Berger-Wolf and his colleagues created a system called wild book which uses computer vision algorithms to analyze photos taken by vacationing tourists and field researchers to identify not just animal species, but individuals.

“Our AI algorithms can identify individuals using anything that’s scratched, spotted, wrinkled or notched – even the shape of a whale’s fluke or a dolphin’s dorsal fin,” she said. .

For example, Wildbook contains over 2 million photos of approximately 60,000 uniquely identified whales and dolphins from around the world.

“It’s now one of the main sources of information scientists have about killer whales – they don’t lack data anymore,” she said.

In addition to sharks and whales, there are wildlife books for zebras, turtles, giraffes, African carnivores, and other species.

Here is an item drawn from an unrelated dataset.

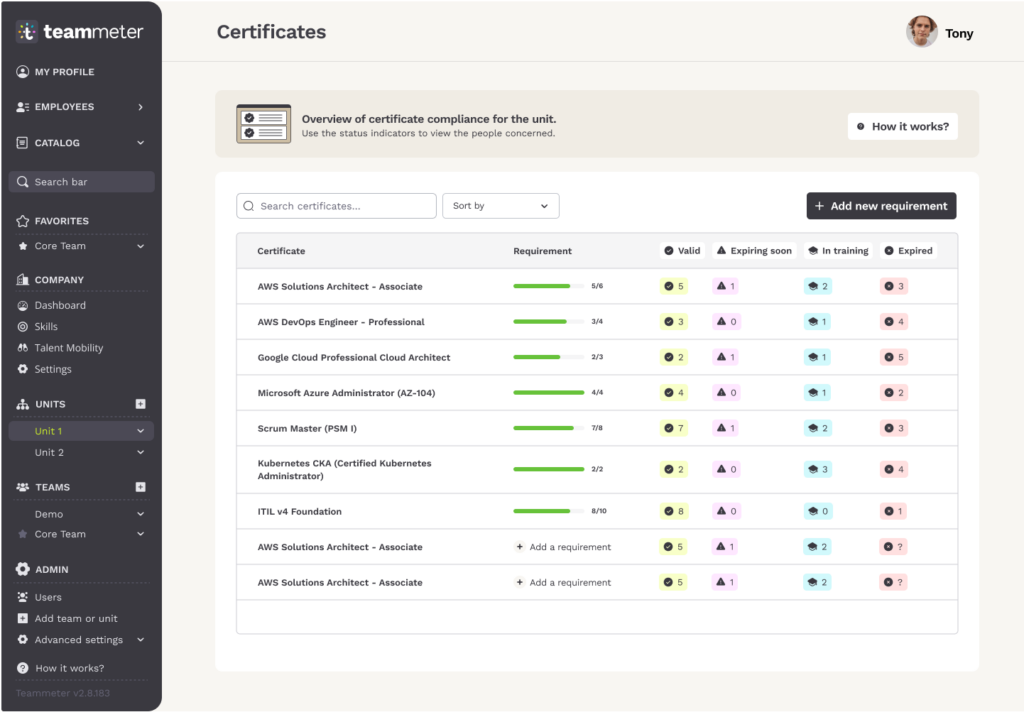Expand the CATALOG section chevron
The width and height of the screenshot is (1024, 712).
point(140,143)
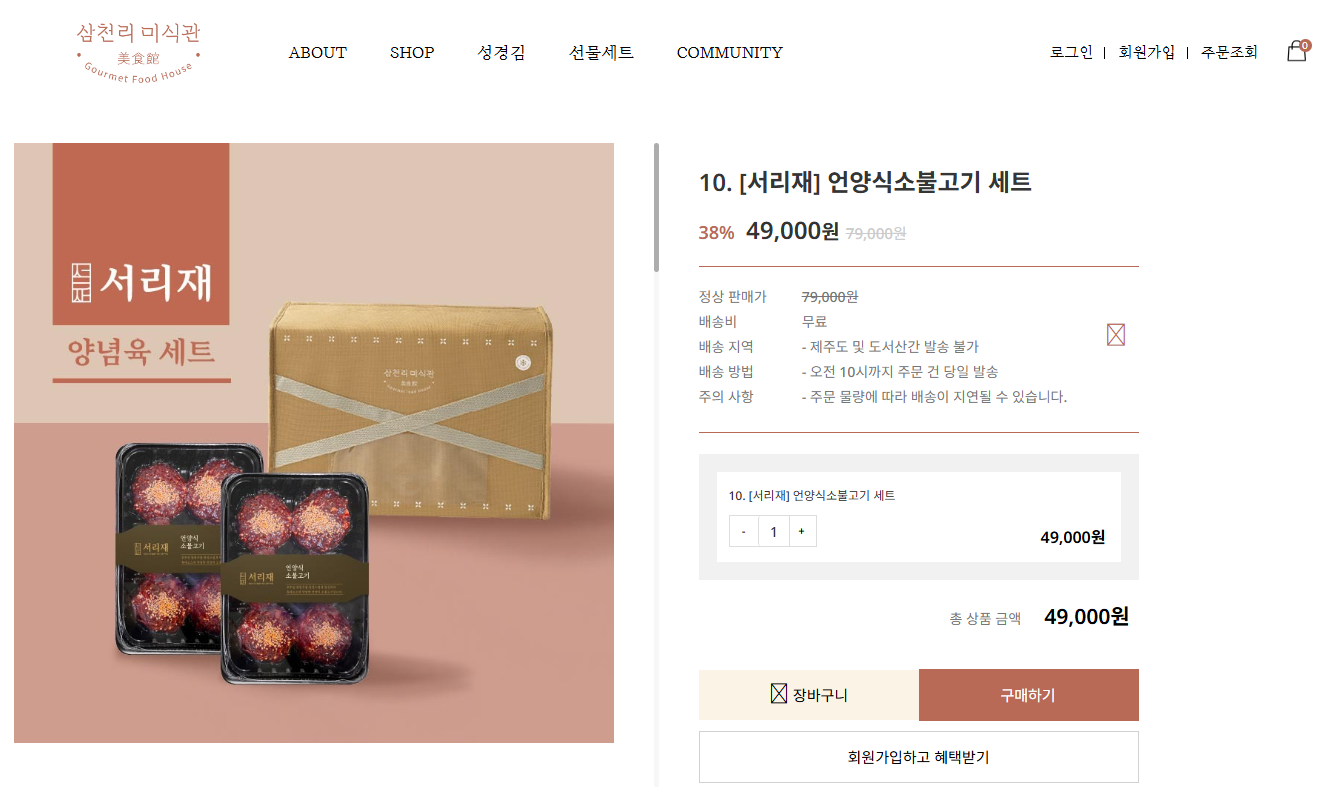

Berger-Wolf and his colleagues have developed an artificial intelligence agent that searches publicly shared social media posts for relevant species. This means vacation photos of sharks that many people have seen in the Caribbean, for example, end up being used in Wildbook for science and conservation, she said.

With information about when and where the images were taken, these photos can aid conservation by providing population counts, birth and death dynamics, species range, social interactions, and interactions with other species, including humans, she said.

This has been very helpful, but Berger-Wolf said researchers are looking to advance the field with imageomics.

“The ability to extract biological information from images is the foundation of imageomics,” she explained. “We teach machines to see things in images that humans may have missed or can’t see.”

For example, is the pattern of stripes on a zebra significantly similar to the pattern of its mother, and if so, can this give information about their genetic similarities? How do the skulls of bat species vary with environmental conditions, and what evolutionary adaptation drives this change? These questions and many more can be answered by machine learning analysis of photos.

The National Science Foundation awarded the State of Ohio $15 million in September to lead the creation of the Imageomics Institute, which will help guide scientists around the world in this new field. Berger-Wolf is the institute’s principal investigator.

As the use of AI in wildlife image analysis continues to grow, Berger-Wolf said, one of the keys will be to ensure that AI is used fairly and ethically.

On the one hand, researchers need to make sure it does no harm. For example, data must be protected so that it cannot be used by poachers to target endangered species.

But it must be more than that.

“We need to make sure it’s a human-machine partnership in which humans trust AI. AI should, by design, be participatory, connecting between people, between data and across geographic locations,” she said.